| Exercise brief |
Count the lines in the items below that contain the string "graphic", matching case exactly, and reply with only the number.

| Data excerpts |
▼

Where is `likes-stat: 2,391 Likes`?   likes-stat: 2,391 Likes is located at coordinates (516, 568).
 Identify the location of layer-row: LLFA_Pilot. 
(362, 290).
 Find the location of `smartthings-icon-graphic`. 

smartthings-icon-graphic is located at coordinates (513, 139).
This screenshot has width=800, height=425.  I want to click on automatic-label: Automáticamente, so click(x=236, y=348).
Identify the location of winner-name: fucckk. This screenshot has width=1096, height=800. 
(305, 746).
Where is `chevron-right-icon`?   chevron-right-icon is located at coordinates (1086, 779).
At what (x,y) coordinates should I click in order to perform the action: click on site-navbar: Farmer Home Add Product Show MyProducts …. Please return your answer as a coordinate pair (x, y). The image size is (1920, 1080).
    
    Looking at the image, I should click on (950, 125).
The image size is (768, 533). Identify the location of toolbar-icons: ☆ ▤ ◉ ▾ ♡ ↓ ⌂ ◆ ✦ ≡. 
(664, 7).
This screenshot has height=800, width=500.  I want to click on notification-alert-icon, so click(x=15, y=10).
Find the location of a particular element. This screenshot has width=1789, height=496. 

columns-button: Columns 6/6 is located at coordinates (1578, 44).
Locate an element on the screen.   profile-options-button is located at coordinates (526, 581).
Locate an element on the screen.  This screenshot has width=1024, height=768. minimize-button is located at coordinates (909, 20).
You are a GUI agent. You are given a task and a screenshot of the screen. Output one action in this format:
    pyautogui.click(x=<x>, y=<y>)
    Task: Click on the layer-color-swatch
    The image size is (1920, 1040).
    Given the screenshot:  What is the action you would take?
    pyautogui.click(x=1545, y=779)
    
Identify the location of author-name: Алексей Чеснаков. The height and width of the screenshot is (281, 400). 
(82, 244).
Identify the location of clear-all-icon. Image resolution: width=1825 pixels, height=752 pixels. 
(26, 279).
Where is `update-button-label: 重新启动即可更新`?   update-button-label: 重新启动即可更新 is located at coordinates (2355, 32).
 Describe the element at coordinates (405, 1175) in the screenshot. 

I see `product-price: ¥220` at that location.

▲

| Problem solution |
2